EKG techs can also become certified as Certified Cardiographic Technicians (CCT). This exam is for EKG techs who work with Holter monitoring and stress testing and want to validate this knowledge for employers.
Applicants who want to sit for the CCT exam must meet the following criteria:
- Have a high-school diploma or GED
- Have proof that you are in one of the following categories:
- Enrollment as a student or a graduate of a cardiovascular or EKG training program
- Employment in the field of cardiovascular technology or a recognized allied health field
- Completed a graduate or undergraduate degree in a science or physical health field
We Found The Following Schools with Online EKG Technician Programs
Part Five What Is the Career Outlook for EKG Technicians?
The Bureau of Labor Statistics places skilled EKG technicians into a larger category of cardiovascular technologists and technicians. These professions are experiencing remarkable career growth, with a predicted 8% increase in the number of available positions by 2030.

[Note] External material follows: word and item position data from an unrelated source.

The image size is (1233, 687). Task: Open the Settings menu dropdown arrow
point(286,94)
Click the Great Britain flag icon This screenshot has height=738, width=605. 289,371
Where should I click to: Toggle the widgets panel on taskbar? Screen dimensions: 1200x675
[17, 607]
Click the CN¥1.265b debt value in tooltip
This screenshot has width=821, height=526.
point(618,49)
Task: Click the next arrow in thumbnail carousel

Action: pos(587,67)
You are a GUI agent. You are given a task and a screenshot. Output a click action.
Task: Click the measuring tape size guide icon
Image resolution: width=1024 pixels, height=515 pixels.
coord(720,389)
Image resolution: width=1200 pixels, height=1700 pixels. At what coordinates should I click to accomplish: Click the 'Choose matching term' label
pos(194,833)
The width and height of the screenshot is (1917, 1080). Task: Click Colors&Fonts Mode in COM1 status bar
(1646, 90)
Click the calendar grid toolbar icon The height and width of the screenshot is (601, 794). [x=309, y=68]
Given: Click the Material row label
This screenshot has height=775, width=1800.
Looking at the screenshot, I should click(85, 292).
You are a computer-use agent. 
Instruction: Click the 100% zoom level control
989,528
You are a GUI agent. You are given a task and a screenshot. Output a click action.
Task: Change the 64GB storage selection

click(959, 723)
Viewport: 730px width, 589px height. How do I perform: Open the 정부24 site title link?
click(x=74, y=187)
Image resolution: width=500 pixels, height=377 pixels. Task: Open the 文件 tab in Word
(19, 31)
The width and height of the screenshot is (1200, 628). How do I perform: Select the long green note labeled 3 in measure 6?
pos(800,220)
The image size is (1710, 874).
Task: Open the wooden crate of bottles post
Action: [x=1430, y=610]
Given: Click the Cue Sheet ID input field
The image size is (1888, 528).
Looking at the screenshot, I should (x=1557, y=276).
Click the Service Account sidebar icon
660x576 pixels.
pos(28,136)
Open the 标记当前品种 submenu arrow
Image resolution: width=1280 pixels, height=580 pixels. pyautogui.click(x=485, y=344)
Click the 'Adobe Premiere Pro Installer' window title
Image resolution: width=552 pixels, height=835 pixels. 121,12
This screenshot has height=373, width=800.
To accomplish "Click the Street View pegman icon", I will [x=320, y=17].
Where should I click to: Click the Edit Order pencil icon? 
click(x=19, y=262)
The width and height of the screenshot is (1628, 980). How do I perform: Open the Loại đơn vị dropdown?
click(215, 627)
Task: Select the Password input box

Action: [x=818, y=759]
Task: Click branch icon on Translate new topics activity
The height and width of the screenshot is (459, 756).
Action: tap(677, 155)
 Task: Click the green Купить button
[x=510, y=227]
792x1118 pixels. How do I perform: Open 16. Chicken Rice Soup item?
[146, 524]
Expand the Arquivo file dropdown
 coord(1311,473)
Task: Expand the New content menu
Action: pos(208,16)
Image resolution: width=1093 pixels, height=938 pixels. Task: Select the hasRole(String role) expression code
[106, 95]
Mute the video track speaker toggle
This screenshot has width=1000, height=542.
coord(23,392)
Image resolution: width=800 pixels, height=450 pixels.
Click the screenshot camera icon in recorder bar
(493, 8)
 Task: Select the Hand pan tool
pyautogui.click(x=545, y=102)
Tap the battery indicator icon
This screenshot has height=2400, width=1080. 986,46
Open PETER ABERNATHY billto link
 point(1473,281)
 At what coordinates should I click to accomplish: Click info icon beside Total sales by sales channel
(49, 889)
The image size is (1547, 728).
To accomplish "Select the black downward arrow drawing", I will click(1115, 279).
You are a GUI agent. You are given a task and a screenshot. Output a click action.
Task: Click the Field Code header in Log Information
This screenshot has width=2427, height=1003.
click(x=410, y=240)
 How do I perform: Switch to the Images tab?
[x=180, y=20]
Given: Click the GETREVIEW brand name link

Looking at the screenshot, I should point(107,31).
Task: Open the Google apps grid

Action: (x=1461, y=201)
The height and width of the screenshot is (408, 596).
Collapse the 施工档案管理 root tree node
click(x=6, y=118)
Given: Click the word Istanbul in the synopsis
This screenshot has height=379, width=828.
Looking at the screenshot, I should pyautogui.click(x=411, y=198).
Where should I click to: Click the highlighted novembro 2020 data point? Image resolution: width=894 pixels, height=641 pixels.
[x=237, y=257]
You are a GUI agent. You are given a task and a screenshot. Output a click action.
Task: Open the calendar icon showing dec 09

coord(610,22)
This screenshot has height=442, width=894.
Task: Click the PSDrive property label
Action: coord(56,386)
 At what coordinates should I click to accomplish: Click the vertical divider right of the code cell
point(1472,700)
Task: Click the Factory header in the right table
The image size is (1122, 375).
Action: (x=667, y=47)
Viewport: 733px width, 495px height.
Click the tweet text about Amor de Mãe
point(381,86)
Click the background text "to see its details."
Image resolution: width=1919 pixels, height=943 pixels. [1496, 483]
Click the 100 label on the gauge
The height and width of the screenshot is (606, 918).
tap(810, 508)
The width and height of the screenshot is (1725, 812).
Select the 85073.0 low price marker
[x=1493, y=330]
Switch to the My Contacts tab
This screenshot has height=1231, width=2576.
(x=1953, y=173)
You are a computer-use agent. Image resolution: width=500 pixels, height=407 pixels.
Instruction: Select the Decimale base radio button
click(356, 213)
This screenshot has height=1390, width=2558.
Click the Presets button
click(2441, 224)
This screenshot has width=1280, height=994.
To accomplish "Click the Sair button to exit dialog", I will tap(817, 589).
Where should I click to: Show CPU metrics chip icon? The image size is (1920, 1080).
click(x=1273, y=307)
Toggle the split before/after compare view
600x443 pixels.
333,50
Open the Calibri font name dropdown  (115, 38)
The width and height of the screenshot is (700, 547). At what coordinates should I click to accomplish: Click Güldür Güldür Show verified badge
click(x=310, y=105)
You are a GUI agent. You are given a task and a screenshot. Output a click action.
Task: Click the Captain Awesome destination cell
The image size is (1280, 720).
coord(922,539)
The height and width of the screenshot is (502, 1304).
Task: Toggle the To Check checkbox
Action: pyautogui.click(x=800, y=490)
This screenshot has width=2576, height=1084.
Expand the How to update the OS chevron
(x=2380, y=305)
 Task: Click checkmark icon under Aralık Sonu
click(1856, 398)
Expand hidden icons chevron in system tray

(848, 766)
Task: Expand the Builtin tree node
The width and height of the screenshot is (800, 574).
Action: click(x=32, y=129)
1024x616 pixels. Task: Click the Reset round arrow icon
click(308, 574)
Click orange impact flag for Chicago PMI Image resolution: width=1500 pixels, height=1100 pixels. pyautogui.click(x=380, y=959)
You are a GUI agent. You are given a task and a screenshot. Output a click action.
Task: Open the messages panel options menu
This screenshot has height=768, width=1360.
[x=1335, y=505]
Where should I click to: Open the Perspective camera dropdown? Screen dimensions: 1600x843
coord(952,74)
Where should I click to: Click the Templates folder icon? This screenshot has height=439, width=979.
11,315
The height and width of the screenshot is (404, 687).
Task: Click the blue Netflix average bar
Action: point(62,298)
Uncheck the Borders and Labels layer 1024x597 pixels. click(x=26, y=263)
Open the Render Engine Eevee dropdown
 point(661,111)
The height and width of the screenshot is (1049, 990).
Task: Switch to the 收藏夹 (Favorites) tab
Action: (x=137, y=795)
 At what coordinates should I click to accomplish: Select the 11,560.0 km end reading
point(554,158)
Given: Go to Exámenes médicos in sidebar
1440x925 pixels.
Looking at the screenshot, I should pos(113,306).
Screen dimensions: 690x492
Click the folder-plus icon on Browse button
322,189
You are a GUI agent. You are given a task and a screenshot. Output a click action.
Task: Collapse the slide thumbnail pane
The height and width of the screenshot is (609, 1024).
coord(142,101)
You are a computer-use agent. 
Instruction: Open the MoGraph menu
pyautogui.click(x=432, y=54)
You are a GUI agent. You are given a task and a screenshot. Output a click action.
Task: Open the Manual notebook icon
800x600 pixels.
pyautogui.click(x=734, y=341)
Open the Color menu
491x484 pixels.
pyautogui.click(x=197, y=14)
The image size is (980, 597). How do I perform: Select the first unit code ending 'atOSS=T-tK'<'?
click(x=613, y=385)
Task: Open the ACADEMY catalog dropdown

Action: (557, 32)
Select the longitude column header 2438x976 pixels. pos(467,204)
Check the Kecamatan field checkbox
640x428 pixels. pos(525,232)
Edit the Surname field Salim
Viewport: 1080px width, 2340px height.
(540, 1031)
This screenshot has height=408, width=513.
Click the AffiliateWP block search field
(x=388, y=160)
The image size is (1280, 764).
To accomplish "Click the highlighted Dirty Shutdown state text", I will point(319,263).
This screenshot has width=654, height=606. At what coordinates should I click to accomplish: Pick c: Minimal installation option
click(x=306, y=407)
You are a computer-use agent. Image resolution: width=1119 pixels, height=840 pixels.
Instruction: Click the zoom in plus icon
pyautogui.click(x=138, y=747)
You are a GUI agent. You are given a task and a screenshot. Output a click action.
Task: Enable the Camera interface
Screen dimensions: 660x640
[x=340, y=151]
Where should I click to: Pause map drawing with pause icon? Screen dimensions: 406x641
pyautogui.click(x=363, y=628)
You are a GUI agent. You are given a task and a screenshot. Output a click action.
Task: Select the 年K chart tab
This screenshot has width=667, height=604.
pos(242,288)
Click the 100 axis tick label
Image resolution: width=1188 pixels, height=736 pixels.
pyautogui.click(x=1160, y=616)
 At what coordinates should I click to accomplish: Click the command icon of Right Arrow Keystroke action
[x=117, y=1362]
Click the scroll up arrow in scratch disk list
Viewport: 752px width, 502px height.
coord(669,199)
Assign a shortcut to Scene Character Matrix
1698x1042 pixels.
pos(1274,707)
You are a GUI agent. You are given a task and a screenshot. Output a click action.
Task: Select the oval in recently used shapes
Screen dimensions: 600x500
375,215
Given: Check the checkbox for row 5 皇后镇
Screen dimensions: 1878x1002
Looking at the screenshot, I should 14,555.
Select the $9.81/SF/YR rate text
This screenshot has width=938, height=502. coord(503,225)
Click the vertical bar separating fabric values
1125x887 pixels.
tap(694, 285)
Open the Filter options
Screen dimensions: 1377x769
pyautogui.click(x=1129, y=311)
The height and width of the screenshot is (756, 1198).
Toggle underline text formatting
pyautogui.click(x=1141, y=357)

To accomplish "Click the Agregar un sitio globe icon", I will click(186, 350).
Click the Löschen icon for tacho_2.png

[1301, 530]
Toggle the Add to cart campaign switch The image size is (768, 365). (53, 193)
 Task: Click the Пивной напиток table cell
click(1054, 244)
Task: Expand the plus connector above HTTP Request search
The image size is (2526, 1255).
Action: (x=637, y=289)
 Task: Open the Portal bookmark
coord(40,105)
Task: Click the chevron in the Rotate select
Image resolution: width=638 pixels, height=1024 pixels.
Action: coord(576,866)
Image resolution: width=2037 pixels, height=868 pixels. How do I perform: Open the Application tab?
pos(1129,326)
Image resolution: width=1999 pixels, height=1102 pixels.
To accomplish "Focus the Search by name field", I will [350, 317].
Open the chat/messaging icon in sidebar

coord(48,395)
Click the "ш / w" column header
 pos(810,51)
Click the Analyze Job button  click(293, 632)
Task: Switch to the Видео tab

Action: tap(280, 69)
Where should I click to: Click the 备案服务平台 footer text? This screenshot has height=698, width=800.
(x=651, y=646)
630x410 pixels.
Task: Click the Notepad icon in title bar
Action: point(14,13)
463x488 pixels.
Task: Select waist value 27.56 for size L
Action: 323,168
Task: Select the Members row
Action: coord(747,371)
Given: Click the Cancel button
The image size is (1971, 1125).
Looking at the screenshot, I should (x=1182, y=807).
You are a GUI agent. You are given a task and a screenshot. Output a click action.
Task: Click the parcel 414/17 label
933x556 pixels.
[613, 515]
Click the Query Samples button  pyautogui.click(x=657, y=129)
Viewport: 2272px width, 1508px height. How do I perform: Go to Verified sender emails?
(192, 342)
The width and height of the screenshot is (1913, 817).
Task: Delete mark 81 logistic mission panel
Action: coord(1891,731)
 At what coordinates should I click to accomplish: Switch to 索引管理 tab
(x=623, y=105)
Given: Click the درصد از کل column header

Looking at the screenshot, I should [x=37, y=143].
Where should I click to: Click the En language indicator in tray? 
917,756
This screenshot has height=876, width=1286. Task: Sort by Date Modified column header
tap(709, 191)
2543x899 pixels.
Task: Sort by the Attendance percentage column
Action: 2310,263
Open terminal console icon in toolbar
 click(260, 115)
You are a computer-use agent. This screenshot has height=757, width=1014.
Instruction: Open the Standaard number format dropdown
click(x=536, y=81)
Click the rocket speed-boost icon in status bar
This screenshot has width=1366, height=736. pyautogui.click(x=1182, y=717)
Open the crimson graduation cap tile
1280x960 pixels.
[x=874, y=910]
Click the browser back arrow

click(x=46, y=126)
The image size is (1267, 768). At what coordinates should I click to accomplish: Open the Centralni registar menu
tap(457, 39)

The need for EKG technicians will grow due to the aging of the population, the continued prevalence of cardiovascular disease, and the availability of affordable diagnostic testing. In addition, as electrocardiogram equipment becomes more affordable, private practices will begin offering the exams and will need EKG technicians to administer them.
Part Six What are the Continuing Education Requirements for EKG Technicians?
There is no legal mandatory continuing education (CE) requirement for non-certified EKG techs. However, most employers prefer or require that EKG techs are certified for employment, and being certified does have CE requirements.
Certified EKG technicians (CETs) will need to renew their credentials every two years by completing 10 CEs and paying a recertification fee.
EKG techs with CCT credentials must renew their credential 9-12 months after passing their exam. From then on, they will need to renew their credentials every three years. For the first renewal, there is no requirement to complete CEs. But on each three-year renewal, techs will need to complete a total of 16 CE credits as well as submit a signature of compliance to the CCI Code Of Ethics.
Part Seven Where Can I Learn More About Becoming an EKG technician?
If you would like to learn more about a career as an EKG technician, the following organizations and associations can provide information, resources, and support.
- American Society of Electrocardiograph Technicians
- National Healthcare Workers Association
- National Telemetry Association
- National Associate for Health Professionals
Part Eight EKG Tech FAQs
How long does it take to become an EKG technician?
- Some EKG technicians obtain the necessary training they need while working on the job in about four-to-six weeks. Getting certified is recommended, as most hospitals require the credential for employment. However, many employers will allow an EKG tech to work while pursuing these credentials. Certification classes can be completed in about three-to-six months.
Is being an EKG technician a good career?
- EKG technicians deliver quality healthcare directly to patients while enjoying strong job security and a solid salary that usually includes good benefits. The work is interesting and provides the opportunity to continue learning and expand into related cardiac testing areas or other healthcare professions.
Is being an EKG technician stressful?
- The work that an EKG technician performs is not stressful. However, they must use their analytical skills when analyzing test results or reporting concerning findings. They also need to possess empathy, as they care for patients of all ages and conditions who may be confused, nervous, or fearful about their health and diagnostics testing.
Who earns a higher salary: phlebotomists or EKG technicians?
- According to Salary.com, the median annual salary for an EKG technician in the United States is $40,200.